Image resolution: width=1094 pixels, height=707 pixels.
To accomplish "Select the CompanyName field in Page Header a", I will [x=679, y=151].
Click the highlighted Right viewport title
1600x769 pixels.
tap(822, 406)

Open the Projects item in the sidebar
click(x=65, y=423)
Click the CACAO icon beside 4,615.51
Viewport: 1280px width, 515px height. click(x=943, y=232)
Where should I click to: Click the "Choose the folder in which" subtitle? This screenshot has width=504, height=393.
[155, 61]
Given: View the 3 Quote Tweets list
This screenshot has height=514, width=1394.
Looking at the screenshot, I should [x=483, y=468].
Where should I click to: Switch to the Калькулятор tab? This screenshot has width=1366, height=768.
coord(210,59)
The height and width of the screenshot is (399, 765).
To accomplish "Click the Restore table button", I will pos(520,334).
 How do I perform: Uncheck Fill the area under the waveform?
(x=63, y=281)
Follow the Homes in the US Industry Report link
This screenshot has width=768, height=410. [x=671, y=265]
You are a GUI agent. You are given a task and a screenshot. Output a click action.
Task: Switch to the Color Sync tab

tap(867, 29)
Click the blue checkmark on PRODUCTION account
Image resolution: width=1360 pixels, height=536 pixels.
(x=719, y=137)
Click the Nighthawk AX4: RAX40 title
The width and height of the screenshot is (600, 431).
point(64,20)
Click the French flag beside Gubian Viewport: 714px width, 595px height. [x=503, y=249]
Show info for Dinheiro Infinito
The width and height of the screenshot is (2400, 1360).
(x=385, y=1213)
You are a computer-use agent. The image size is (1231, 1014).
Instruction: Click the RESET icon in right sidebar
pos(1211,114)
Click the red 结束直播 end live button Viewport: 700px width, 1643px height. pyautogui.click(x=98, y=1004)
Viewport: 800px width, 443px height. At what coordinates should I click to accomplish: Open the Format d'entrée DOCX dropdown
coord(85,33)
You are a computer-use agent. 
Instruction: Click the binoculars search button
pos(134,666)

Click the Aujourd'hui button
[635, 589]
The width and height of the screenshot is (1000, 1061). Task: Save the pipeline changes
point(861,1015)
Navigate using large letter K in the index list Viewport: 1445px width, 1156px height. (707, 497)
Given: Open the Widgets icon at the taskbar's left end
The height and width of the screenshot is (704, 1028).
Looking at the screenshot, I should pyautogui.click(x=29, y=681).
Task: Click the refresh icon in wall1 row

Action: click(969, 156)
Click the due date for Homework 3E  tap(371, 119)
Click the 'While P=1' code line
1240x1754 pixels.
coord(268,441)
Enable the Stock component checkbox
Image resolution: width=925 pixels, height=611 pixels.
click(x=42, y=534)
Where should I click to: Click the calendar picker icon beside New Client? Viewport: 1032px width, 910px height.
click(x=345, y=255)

==*==

### Task instructions
All of the entries above need to be set down again exactly.

### Expected answer
Image resolution: width=1094 pixels, height=707 pixels.
To accomplish "Select the CompanyName field in Page Header a", I will [x=679, y=151].
Click the highlighted Right viewport title
1600x769 pixels.
tap(822, 406)

Open the Projects item in the sidebar
click(x=65, y=423)
Click the CACAO icon beside 4,615.51
Viewport: 1280px width, 515px height. click(x=943, y=232)
Where should I click to: Click the "Choose the folder in which" subtitle? This screenshot has width=504, height=393.
[155, 61]
Given: View the 3 Quote Tweets list
This screenshot has height=514, width=1394.
Looking at the screenshot, I should [x=483, y=468].
Where should I click to: Switch to the Калькулятор tab? This screenshot has width=1366, height=768.
coord(210,59)
The height and width of the screenshot is (399, 765).
To accomplish "Click the Restore table button", I will pos(520,334).
 How do I perform: Uncheck Fill the area under the waveform?
(x=63, y=281)
Follow the Homes in the US Industry Report link
This screenshot has width=768, height=410. [x=671, y=265]
You are a GUI agent. You are given a task and a screenshot. Output a click action.
Task: Switch to the Color Sync tab

tap(867, 29)
Click the blue checkmark on PRODUCTION account
Image resolution: width=1360 pixels, height=536 pixels.
(x=719, y=137)
Click the Nighthawk AX4: RAX40 title
The width and height of the screenshot is (600, 431).
point(64,20)
Click the French flag beside Gubian Viewport: 714px width, 595px height. [x=503, y=249]
Show info for Dinheiro Infinito
The width and height of the screenshot is (2400, 1360).
(x=385, y=1213)
You are a computer-use agent. The image size is (1231, 1014).
Instruction: Click the RESET icon in right sidebar
pos(1211,114)
Click the red 结束直播 end live button Viewport: 700px width, 1643px height. pyautogui.click(x=98, y=1004)
Viewport: 800px width, 443px height. At what coordinates should I click to accomplish: Open the Format d'entrée DOCX dropdown
coord(85,33)
You are a computer-use agent. 
Instruction: Click the binoculars search button
pos(134,666)

Click the Aujourd'hui button
[635, 589]
The width and height of the screenshot is (1000, 1061). Task: Save the pipeline changes
point(861,1015)
Navigate using large letter K in the index list Viewport: 1445px width, 1156px height. (707, 497)
Given: Open the Widgets icon at the taskbar's left end
The height and width of the screenshot is (704, 1028).
Looking at the screenshot, I should pyautogui.click(x=29, y=681).
Task: Click the refresh icon in wall1 row

Action: click(969, 156)
Click the due date for Homework 3E  tap(371, 119)
Click the 'While P=1' code line
1240x1754 pixels.
coord(268,441)
Enable the Stock component checkbox
Image resolution: width=925 pixels, height=611 pixels.
click(x=42, y=534)
Where should I click to: Click the calendar picker icon beside New Client? Viewport: 1032px width, 910px height.
click(x=345, y=255)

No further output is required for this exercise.